» **Extract to read**:
[start]

NON PROJECTED DISPLAYED MATERIAL  

CHALKBOARD AND WHITEBOARD-The chalkboard (or blackboard as it was called until it was realized that such boards were seldom black any longer) is so much a part of the learning environment that it has become a symbol for education itself. Indeed, until the development of the overhead projector during the 1940's and its subsequent spread into virtually every classroom and lecture theatre, the chalkboard was probably the most important of all instructional aids (apart from the printed page). Even today, such boards are still a standard fixture in teaching and training environments, although their use is by no means as automatic and universal as was the case in the past.

HOW CHALKBOARDS SHOULD (AND SHOULD NOT) BE USED: Traditionally, the chalkboard was used in virtually every situation where textual, mathematical or graphical material had to be displayed to a class or small group - and, in some establishments, is still so used. Certainly, it is a versatile, inexpensive and useful teaching aid, and, if a teacher, instructor or trainer so wishes can be used for such straightforward expository purposes as:
  • The systematic display of virtually the entire subject matter of a lecture or taught lesson to a class.
  • The display of a 'skeleton guide' to such a lecture or lesson, eg in the form of a set of section and sub-section headings.
  • The display of specific items (maps, diagrams, tables, etc) during such a lecture or lesson.

[end]

» **Data block**:
[start]

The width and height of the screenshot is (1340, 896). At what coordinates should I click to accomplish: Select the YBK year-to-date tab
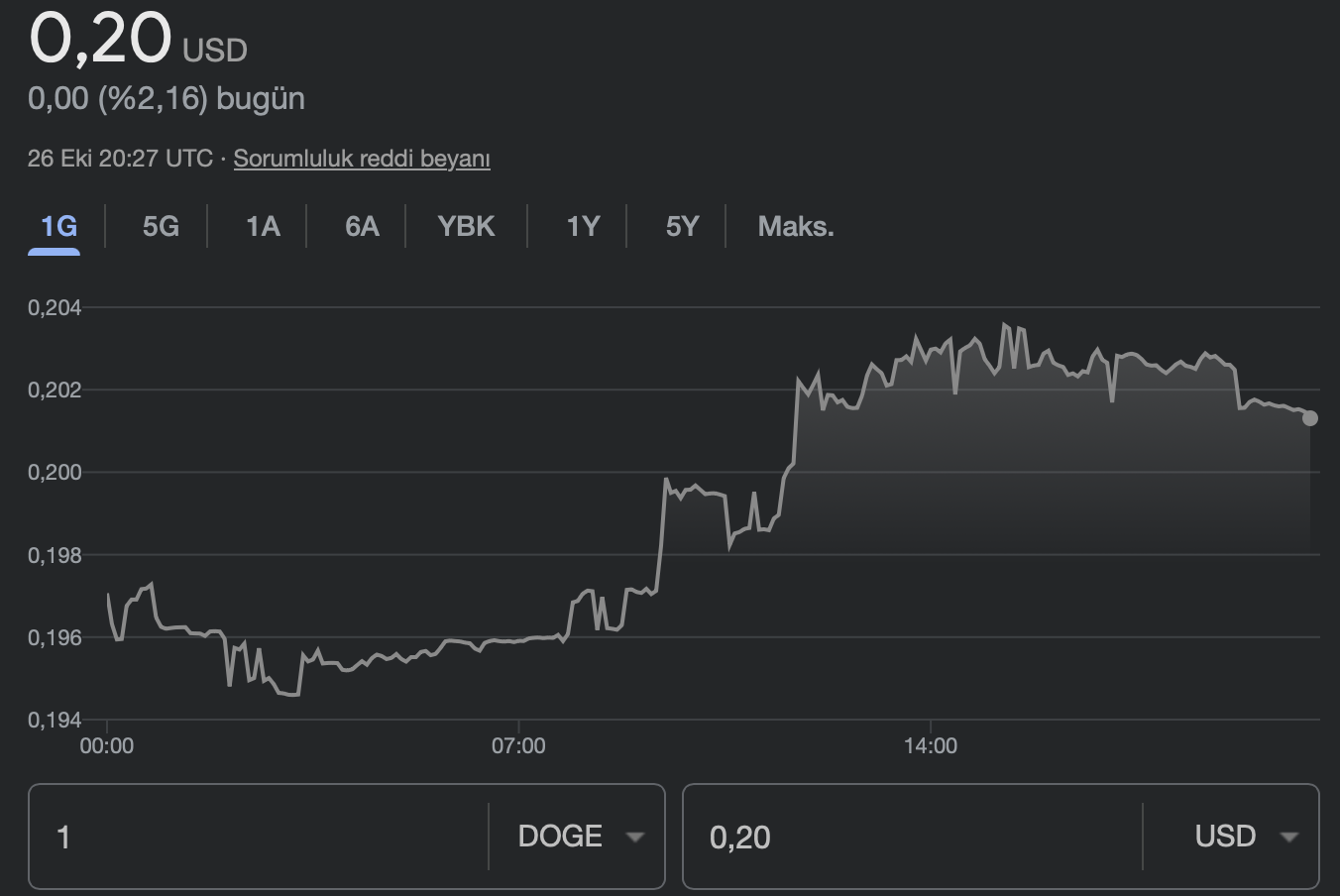click(466, 227)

[end]

» **Challenges**:
(a) Update the chalkboard text starting with "HOW CHALKBOARDS SHOULD" and going on through "to a class.", putting "classroom tool" in place of "teaching aid".
(b) According to the chalkboard text, during what decade was the overhead projector developed?
(c) Pick up the chalkboard text from where it stops.

» **Per-task outputs**:
(a)
HOW CHALKBOARDS SHOULD (AND SHOULD NOT) BE USED: Traditionally, the chalkboard was used in virtually every situation where textual, mathematical or graphical material had to be displayed to a class or small group - and, in some establishments, is still so used. Certainly, it is a versatile, inexpensive and useful classroom tool, and, if a teacher, instructor or trainer so wishes can be used for such straightforward expository purposes as:
  • The systematic display of virtually the entire subject matter of a lecture or taught lesson to a class.

(b) During the 1940's.

(c)
HOW TO DEVELOP BASIC CHALKBOARD SKILLS: Despite its long tradition of use, many teachers and trainers find the chalkboard a difficult medium to handle - often simply because they have never taken the trouble to master the necessary basic techniques. Many people, for example, hold the chalk the wrong way - holding it like a pen or pencil rather than in the correct way shown in Figure 1. As can be seen, the chalk should be held between the fingers and thumb, with the non-writing end pointing in towards the palm of the hand, and should be presented to the board at a fairly low angle.Some other useful points of technique are given below.
  • Rotate the chalk slightly as you make each stroke, and change to a new facet of the chalk face for each new stroke or word (this helps to keep the lines of uniform thickness).
  • Always try to place the chalk length in line with the stroke being drawn, so that the chalk is pulled across the board (note that this may necessitate the wrist being placed in an awkward position).
  • Stand in such a position that you can reach the board easily with the elbow of your writing arm only slightly bent.
  • Use body sway and bending of the knees to reach different parts of the board during a stroke, keeping a balanced stance throughout.
  • Try to develop a clear writing or printing style that can be read without difficulty from the back of the classroom in which you are working; check this by going to the back of the room yourself.
  • Leave generous spaces between words - this greatly increases legibility.
  • Always try to achieve a neat, systematic lay-out, with level, uniformly-spaced lines of writing; if necessary, draw light guidelines on the board using a chalkboard ruler or T- square.

FLANNEL-BOARD

WHY USE THE FLANNEL BOARD?
1.      A flannel board is simple and inexpensive to construct. It is easy to store and light to carry. It makes you more mobile as you can move it to where your students are sitting if need be.
2.      You can use the flannel board to provide a wide range of language practice for your students from language skills, forms or functions to grammar items.
3.      Your students enjoy participating in flannel board activities if you choose materials appropriate to their mental maturity. The flannel board is not just a primary school medium.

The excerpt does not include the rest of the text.